===== Study text

The memory bandwidth is 160x smaller than what peak compute requires. This ratio is called the arithmetic intensity requirement, and it is why memory optimization is the first thing you address in CUDA performance engineering.
The solution the hardware provides is a tiered memory hierarchy: fast but small memory close to the cores, slow but large memory far away. Your job as a CUDA programmer is to explicitly move data between these tiers in a way that keeps the arithmetic units fed.
The Five Memory Spaces: Real Numbers
Understanding CUDA memory optimization requires understanding exactly what each tier costs. These numbers are for an H100 SXM5.
Memory Tier Latency Bandwidth Size Scope
----------- ------- --------- ---- -----
Registers ~1 cycle ~20 TB/s 256 KB / SM Per-thread
Shared Memory ~32 cycles ~19 TB/s 228 KB / SM Per-block
L1 + Texture ~40 cycles ~19 TB/s 256 KB / SM Per-SM
L2 Cache ~200 cycles ~12 TB/s 50 MB total All SMs
Global (HBM) ~400 cycles 3.35 TB/s 80 GB All SMs
Constant Memory ~40 cycles (broadcast) 64 KB Read-only
Local Memory ~400 cycles 3.35 TB/s per-thread Per-thread (spill)

==========
===== Raw data

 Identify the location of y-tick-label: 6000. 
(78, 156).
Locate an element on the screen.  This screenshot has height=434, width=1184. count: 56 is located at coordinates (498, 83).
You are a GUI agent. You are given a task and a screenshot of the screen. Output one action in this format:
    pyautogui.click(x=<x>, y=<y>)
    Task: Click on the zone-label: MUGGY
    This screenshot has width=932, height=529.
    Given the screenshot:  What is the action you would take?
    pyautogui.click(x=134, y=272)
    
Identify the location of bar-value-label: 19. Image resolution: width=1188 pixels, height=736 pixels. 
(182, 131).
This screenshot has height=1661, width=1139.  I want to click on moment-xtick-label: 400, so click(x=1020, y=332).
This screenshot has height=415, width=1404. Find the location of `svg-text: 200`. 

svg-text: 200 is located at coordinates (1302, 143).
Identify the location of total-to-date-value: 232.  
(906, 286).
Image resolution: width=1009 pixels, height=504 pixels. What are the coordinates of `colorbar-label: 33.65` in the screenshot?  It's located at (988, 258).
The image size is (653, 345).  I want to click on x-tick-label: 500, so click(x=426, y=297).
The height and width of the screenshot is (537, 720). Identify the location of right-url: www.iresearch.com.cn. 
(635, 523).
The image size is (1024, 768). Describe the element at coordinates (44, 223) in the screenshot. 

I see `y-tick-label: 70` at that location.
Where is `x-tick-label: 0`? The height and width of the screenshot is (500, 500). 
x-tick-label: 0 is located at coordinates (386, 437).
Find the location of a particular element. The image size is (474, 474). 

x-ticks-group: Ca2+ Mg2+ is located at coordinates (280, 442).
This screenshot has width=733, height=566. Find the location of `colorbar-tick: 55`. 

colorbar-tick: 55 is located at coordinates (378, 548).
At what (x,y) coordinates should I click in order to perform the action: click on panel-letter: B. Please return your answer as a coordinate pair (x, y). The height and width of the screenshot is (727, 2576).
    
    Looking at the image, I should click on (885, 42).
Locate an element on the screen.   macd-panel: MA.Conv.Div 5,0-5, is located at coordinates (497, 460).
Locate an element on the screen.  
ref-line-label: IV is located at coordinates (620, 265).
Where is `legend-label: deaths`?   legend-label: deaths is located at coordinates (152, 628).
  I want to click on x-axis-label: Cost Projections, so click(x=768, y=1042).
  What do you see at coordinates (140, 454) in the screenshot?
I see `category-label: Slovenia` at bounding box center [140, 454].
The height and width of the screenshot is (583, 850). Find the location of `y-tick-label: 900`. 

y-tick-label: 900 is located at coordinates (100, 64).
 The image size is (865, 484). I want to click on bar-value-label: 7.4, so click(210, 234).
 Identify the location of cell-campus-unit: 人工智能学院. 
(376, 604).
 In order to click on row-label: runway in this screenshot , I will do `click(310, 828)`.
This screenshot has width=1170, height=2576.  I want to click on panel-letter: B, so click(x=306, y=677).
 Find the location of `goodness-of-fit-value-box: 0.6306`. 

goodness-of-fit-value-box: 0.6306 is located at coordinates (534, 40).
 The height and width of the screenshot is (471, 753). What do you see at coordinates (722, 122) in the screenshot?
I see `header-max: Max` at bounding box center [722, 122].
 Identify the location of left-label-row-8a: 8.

==========

**Required work:**
a) Answer these about the CUDA memory text:
(i) By what factor is memory bandwidth smaller than what peak compute requires?
(ii) Which GPU are the tier numbers given for?
(iii) What latency does the table list for the L2 cache?
b) Resume the CUDA memory text after the last row of its table.
The records have nothing to do with the CUDA memory text.

**Results for the exercise:**
a)
(i) 160x
(ii) An H100 SXM5
(iii) About 200 cycles

b)
The important thing to notice: registers and shared memory have 100x lower latency than global memory. Registers are effectively free - the compiler allocates them and the hardware reads them in the same cycle as the instruction that needs them. Shared memory at 32 cycles is fast enough that you can do a round-trip load-compute-store pattern efficiently.
Global memory at 400 cycles is the bottleneck. If your threads are issuing individual loads from global memory and waiting for them before computing, you will use a fraction of the available compute.
Registers: The Fastest Tier
Registers are the most important memory tier that most tutorials barely mention. They are where your computation actually happens.
Every thread gets its own private set of registers. When you write:
float a = matrix_a[row * K + k];
float b = matrix_b[k * N + col];
float c += a * b;
The variables a, b, and c live in registers. The FMA instruction (c += a * b) reads both inputs and writes the result entirely from/to registers - zero extra latency beyond the instruction itself.
Register File Size and Occupancy
Each SM on an H100 has 65,536 32-bit registers (256 KB). These are shared among all threads currently resident on that SM. The number of threads per SM is bounded by how many registers your kernel uses.
If your kernel uses 32 registers per thread, you can fit 65536 / 32 = 2048 threads per SM. This is typical - the hardware target for full occupancy. If your kernel uses 64 registers per thread (a complex kernel with many live variables), you can only fit 1024 threads per SM - 50% occupancy.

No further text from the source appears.